Although there is no superscript to introduce Psalm 105, verses 1-15 of this psalm appear in the mouth of King David in 1 Chronicles 16: 8-22 combined with several other psalms. This quote of this psalm at the arrival of the ark of the covenant in the tent David set up for it in Jerusalem is one possible background for the composition of this psalm narrating God’s gracious actions on behalf of the covenant people. Within book four of the psalter this psalm pairs with Psalm 106 which closes book four as well as Psalm 103 and 104 which preceded it. Psalm 103 gives thanks to the LORD because God is good (hesed), Psalm 104 gives thanks to the God who is great in relation to the creation, and now Psalm 105 celebrates the covenant faithfulness of God to God’s people in a narration of their history. Psalm 105 and Psalm 106 form complementary narrations of the history of God’s faithfulness. Throughout Psalm 105 there is no mention of the faithless moments in Israel’s history with the LORD the God of Israel, nor is there any moment of reflection upon God’s reaction to those moments of faithlessness. Unlike the other historical psalms[1] that is not the purpose of this psalm. Psalm 106 will contrast the faithfulness of God with the faithlessness of the people.
Once again, the people are summoned to give thanks and praise the LORD for the things that God has done and to remember the works, miracles, and judgments. The covenant throughout this Psalm appears to be the covenant with Abraham in relation to God giving the people the land of Canaan. Even though the second half of the psalm will deal with God’s mighty works in the Exodus narrative the Sinai covenant is never mentioned. Instead the focal point of the promise is the covenant with Abraham confirmed with Jacob (aka Israel) and the statute here and everlasting covenant is one sided. God promises protection and the land as an inheritance for this family set aside by God.

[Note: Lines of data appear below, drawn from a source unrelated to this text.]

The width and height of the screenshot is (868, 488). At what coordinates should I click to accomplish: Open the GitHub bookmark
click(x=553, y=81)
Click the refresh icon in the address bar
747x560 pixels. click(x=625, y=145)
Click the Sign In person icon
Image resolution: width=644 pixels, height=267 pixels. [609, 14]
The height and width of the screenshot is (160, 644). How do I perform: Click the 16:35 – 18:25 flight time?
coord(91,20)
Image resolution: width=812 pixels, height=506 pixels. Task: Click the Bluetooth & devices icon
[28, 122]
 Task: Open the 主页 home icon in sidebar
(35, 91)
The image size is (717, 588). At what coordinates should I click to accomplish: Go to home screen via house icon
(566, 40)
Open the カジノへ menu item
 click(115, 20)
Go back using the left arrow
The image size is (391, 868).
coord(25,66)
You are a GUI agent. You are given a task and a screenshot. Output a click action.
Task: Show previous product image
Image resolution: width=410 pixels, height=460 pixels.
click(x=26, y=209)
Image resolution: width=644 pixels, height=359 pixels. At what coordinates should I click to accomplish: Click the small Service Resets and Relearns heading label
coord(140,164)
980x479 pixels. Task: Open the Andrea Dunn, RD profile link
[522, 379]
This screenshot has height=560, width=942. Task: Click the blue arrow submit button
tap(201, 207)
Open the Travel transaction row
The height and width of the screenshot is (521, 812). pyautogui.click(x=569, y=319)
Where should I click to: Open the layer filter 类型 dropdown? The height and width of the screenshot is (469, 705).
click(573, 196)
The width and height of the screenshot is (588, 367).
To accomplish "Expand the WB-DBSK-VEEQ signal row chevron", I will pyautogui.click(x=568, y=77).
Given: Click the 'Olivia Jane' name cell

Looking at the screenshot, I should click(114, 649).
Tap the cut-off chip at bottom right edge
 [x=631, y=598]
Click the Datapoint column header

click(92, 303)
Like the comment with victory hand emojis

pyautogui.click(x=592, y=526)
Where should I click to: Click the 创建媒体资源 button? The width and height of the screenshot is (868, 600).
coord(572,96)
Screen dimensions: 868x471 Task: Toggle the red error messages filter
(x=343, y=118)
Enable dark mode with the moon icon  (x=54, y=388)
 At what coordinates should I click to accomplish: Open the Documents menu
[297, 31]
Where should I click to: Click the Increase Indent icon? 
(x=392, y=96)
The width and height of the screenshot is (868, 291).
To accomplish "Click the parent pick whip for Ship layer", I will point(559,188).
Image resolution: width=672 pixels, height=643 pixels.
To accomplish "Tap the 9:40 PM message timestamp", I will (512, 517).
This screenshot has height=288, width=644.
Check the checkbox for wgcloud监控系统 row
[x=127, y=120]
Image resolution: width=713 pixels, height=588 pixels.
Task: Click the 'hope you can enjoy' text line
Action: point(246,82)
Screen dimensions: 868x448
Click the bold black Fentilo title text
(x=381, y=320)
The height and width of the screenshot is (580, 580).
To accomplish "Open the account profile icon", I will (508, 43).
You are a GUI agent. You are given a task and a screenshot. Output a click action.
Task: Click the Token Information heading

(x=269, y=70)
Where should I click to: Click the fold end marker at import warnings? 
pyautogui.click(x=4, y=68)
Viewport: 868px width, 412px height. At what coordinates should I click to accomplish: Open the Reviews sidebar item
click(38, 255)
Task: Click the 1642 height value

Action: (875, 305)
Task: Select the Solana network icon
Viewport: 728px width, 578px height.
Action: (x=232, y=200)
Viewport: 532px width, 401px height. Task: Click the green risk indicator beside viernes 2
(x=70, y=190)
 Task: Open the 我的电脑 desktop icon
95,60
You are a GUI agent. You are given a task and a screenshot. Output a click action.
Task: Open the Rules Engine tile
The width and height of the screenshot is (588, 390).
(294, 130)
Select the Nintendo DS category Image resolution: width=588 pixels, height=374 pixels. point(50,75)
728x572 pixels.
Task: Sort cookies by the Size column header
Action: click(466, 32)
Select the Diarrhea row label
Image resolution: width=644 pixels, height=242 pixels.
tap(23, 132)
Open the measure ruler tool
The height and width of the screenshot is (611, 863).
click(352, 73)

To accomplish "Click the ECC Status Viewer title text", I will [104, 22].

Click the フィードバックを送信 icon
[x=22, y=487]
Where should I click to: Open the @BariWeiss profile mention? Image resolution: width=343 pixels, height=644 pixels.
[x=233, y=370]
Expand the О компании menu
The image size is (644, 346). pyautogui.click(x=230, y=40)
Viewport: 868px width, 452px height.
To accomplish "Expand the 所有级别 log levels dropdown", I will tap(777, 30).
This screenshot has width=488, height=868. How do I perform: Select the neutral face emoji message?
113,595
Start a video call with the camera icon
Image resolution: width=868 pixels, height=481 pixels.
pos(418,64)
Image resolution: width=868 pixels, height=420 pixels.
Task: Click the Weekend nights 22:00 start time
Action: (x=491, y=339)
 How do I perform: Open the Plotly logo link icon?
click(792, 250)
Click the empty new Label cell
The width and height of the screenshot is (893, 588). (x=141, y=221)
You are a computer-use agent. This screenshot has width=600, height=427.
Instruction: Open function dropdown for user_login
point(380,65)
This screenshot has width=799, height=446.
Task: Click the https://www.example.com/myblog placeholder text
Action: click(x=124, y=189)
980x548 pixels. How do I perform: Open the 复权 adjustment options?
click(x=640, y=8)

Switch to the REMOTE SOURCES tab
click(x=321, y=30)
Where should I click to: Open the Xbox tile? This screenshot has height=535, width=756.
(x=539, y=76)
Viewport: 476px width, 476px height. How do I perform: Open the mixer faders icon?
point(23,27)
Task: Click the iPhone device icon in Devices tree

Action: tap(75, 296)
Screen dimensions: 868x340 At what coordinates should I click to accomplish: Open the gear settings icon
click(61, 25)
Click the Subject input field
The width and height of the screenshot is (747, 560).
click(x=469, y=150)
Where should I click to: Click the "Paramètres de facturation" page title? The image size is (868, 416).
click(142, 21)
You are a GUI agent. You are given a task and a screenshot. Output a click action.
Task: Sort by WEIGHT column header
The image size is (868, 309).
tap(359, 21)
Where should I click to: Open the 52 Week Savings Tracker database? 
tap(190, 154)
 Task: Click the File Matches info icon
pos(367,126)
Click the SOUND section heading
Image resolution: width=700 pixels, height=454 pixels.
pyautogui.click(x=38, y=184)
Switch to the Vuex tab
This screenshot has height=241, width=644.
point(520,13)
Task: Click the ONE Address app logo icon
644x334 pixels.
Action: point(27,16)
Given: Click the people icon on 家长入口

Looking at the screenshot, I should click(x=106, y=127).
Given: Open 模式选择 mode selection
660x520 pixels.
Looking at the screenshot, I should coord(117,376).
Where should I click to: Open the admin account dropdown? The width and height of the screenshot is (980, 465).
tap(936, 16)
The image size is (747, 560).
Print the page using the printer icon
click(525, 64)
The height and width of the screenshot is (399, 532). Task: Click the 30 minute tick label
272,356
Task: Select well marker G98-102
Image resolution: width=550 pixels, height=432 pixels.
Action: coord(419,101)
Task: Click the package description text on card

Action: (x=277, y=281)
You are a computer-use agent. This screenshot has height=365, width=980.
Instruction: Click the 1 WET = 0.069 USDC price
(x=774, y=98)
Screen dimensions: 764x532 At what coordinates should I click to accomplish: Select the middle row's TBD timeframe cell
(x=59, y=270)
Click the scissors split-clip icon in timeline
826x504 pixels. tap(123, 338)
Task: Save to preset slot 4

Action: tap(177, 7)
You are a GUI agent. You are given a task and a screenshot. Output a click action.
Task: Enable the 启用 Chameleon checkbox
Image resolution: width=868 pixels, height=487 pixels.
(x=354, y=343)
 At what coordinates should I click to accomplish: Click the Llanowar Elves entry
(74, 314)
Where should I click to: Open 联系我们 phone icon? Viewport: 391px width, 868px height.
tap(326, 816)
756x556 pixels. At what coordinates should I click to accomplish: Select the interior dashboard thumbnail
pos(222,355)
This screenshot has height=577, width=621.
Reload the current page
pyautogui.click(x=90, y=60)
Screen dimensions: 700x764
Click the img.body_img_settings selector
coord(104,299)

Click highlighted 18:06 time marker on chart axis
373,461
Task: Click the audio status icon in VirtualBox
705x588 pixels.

The people in the time of Abraham, Isaac, and Jacob wander this land as strangers (Hebrew gerim) who are reliant upon the LORD for protection. Abraham would claim before the Hittites that he was a “stranger and alien residing among them”[2] and this reality of the patriarchs and the people in Egypt being ‘strangers’ forms the ethical reaction to ‘strangers’ in Deuteronomy: “You shall also love the stranger, for you were strangers in the land of Egypt.”[3] Yet here the focus of the narrative is not upon the ethical responsibility of the people, but the gracious protection of God. God does not allow the settled nations to touch his anointed people or to harm the prophets.[4]
The backstory of the psalm continues through the narrative of Genesis, arriving to the story of Joseph who is sent ahead by God to Egypt to provide bread for the people in a time of famine. Even here, although Joseph is sold as a slave, the mention of the role of the brothers of Joseph in his sojourn in Egypt is obscured. Instead, it is the LORD who tests him through these ordeals. Joseph becomes a heroic figure who endures slavery and imprisonment only to rise to become the lord of the house of Pharoah. Yet, even at the end of this brief retelling of the Joseph story Jacob/Israel is an alien in the land of Ham.[5]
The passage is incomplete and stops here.